Perhaps I should Ditch the Qualifiers

I feel that you should all do this.  Perhaps you might, in certain circumstances, maybe agree with me.  On the other hand, I think that sometimes - which is not to say, every time - there may possibly be a chance that you might do something else.  


Qualifiers.  They're unnecessary frills and furbelows clogging up our writing.* Just get on with it.
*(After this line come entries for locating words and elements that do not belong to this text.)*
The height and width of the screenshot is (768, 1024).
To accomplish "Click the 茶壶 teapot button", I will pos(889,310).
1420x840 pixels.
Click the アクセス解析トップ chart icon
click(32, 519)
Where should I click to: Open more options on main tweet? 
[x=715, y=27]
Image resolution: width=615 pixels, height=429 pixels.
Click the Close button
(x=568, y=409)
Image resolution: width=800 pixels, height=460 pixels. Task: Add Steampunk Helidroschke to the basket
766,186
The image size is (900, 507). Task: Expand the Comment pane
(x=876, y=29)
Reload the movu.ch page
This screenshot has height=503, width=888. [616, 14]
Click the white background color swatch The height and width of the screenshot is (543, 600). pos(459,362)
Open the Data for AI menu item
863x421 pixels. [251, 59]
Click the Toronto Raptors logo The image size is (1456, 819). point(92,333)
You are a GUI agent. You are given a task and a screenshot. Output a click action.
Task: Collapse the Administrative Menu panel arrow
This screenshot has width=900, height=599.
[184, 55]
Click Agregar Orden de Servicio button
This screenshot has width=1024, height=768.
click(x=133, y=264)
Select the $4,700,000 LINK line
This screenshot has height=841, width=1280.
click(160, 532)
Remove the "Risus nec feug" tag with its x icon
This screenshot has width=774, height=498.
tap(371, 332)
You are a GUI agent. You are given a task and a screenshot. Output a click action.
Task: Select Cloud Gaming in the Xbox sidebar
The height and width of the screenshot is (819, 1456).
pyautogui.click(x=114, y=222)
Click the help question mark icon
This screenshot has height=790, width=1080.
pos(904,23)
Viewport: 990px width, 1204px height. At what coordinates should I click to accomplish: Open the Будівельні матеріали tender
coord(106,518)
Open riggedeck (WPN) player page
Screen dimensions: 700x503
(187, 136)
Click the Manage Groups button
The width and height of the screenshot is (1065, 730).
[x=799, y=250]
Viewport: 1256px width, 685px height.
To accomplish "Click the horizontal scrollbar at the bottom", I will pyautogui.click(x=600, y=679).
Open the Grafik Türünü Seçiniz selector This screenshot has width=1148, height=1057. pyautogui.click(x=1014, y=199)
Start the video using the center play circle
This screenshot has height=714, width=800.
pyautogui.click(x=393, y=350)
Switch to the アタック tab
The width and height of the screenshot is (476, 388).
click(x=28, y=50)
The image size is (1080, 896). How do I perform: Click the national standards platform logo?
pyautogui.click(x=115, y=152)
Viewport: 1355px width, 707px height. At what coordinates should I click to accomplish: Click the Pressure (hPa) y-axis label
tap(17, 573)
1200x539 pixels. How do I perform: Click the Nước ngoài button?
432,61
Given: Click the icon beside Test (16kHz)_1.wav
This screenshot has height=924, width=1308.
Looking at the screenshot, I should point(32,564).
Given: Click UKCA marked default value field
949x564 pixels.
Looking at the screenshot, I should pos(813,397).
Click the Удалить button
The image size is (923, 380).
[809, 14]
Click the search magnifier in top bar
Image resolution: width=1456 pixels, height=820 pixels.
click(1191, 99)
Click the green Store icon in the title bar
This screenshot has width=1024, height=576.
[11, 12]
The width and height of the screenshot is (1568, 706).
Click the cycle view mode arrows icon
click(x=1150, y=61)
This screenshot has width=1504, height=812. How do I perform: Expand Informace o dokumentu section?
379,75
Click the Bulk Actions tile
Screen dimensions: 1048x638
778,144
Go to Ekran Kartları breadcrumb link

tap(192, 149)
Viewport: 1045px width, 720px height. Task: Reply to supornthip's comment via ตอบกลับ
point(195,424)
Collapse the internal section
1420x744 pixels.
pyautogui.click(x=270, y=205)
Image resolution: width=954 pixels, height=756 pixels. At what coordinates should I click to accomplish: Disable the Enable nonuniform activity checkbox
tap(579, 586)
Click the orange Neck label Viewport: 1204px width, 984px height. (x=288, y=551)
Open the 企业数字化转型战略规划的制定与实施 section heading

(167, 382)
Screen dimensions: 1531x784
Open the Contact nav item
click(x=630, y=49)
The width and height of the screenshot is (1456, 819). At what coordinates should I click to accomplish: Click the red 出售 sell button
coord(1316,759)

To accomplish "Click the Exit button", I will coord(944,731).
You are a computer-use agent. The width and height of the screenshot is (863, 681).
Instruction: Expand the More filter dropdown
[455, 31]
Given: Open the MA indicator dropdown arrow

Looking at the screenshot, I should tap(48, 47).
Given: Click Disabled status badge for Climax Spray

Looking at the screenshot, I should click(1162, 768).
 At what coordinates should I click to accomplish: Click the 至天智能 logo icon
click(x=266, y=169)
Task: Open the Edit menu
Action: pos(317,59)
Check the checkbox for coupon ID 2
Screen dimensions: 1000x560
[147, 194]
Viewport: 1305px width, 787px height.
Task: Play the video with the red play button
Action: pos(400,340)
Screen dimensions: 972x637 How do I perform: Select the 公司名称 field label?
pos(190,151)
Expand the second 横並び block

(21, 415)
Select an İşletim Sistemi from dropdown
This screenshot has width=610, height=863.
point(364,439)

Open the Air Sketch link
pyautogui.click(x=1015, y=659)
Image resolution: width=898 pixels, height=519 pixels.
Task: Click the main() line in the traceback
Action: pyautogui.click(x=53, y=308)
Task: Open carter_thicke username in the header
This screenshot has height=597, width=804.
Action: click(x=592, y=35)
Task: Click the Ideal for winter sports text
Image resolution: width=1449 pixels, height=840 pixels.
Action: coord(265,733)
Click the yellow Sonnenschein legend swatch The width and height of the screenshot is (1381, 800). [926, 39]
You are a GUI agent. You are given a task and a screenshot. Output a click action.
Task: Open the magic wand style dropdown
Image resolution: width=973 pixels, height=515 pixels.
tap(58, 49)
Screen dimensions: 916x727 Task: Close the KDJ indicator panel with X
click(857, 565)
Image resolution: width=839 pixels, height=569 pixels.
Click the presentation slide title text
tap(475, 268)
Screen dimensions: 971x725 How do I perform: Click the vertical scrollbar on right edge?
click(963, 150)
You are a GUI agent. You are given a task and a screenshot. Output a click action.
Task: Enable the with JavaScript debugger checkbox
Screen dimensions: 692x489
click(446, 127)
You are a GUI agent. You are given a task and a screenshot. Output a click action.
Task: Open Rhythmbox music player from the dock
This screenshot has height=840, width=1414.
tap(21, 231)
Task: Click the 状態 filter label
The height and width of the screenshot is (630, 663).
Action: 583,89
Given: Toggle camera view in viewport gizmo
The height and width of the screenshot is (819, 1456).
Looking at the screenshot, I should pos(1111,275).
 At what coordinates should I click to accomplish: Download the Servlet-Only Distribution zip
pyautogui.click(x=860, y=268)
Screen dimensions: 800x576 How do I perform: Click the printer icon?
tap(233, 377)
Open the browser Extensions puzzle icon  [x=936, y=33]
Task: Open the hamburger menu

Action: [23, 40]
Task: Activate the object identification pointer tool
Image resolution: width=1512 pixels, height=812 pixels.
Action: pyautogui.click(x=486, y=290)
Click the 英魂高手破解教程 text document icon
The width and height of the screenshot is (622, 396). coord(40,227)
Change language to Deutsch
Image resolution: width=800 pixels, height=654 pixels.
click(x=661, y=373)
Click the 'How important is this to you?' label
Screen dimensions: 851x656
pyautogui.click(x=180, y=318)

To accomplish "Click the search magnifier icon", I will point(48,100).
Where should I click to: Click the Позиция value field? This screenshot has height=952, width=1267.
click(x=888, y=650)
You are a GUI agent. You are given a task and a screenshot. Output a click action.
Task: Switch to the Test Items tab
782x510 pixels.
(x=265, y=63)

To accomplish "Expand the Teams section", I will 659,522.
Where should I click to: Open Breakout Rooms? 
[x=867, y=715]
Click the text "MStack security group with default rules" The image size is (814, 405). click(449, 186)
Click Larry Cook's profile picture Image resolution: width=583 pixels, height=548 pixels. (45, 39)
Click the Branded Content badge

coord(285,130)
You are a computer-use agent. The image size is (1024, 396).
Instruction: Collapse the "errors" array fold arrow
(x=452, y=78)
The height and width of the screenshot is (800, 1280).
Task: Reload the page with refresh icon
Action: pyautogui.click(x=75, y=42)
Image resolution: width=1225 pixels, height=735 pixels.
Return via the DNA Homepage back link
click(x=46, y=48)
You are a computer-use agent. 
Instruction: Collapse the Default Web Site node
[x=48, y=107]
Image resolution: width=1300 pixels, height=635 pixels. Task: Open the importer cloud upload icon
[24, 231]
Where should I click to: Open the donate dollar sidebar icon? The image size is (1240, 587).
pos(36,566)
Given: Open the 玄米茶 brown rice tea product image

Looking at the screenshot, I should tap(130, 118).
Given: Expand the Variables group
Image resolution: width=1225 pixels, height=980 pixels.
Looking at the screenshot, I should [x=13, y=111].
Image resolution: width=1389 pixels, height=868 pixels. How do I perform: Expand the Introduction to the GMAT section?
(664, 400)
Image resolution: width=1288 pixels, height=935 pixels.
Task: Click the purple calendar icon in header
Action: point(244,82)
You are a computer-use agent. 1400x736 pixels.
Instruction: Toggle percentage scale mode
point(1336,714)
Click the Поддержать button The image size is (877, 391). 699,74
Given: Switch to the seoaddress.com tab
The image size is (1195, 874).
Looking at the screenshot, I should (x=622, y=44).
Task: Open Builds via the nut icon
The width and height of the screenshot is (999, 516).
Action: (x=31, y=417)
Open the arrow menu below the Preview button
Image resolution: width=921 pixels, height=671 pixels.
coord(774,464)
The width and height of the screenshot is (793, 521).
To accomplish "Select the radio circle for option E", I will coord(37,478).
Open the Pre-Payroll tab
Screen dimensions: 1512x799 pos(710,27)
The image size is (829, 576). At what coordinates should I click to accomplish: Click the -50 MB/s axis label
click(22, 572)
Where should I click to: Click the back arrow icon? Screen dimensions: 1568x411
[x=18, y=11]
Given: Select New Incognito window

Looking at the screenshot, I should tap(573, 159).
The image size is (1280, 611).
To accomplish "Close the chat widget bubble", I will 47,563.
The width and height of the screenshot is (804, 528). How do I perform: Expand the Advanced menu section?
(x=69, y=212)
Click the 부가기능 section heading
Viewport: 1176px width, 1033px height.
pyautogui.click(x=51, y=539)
Say it.  Be confident.  Don't hedge your bets with qualifiers.  We all do it - I know I'm a culprit, but I edit the tentative 'I think' out of the sentence before I show it to anyone.  (And sometimes the I know, but decided to leave that one in.)

This post was inspired by coming across the following in a student covering letter: I feel I have been a high achiever.  I feel???  Doesn't that imply that, while the writer feels they've been a high achiever, the actual high achievements they should have received have eluded them.  I have been a high achiever, implies straight As - which was the situation in this particular case.  

"It was a very large horse."  Was it really?  Wasn't it just a large horse? Or perhaps a Shire horse,  or bigger than a house, or ginormous, or vast or seventeen hands at the shoulder or anything apart from very large.  

I think qualifiers weaken your prose. Actually, it's not just me who thinks that, and I feel I can prove it by writing: Qualifiers weaken your prose.  I can prove it. 

Of course, sometimes you want to soften what you say so you don't appear a deranged dictator, which is when qualifiers come in handy. I think. But for the most part, don't be tentative, use strong nouns and verbs so the qualifiers are redundant.  Have courage and make statements. 

*I originally wrote 'They're like unnecessary frills...'


Liz Fielding said...

Your first sentence sounded like something Sir Humphrey would have said in "Yes, Minister" and we all know his skill was in clouding the issue with words. :)

Anonymous said...

for the most part i'm wholeheartedly in agreement with these sentiments - though whilst i do think that, by and large, there's a strong case to be made for greater succinctness and clarity, there's also something about the sleep-inducing qualities of a long, ponderous sentence that's genuinely, and gently, appealing (in particular, i find, late at night... :-)

womagwriter said...

LOL! Qualifiers can make your writing almost unusual and quite unique, rather than being a bit similar to everything else out there... :-D

Sarah Duncan said...

Love the Sir Humphrey reference, it's exactly what civil servants traditionally do. Hence the campaign for Plain English.

I remember reading a review of a book that basically said it was ideal bedtime reading, more effective than sleeping tablets.

I read an essay today that started many sentences with something along the lines of 'On the other hand, it can also be argued that..." Rather unique, I thought.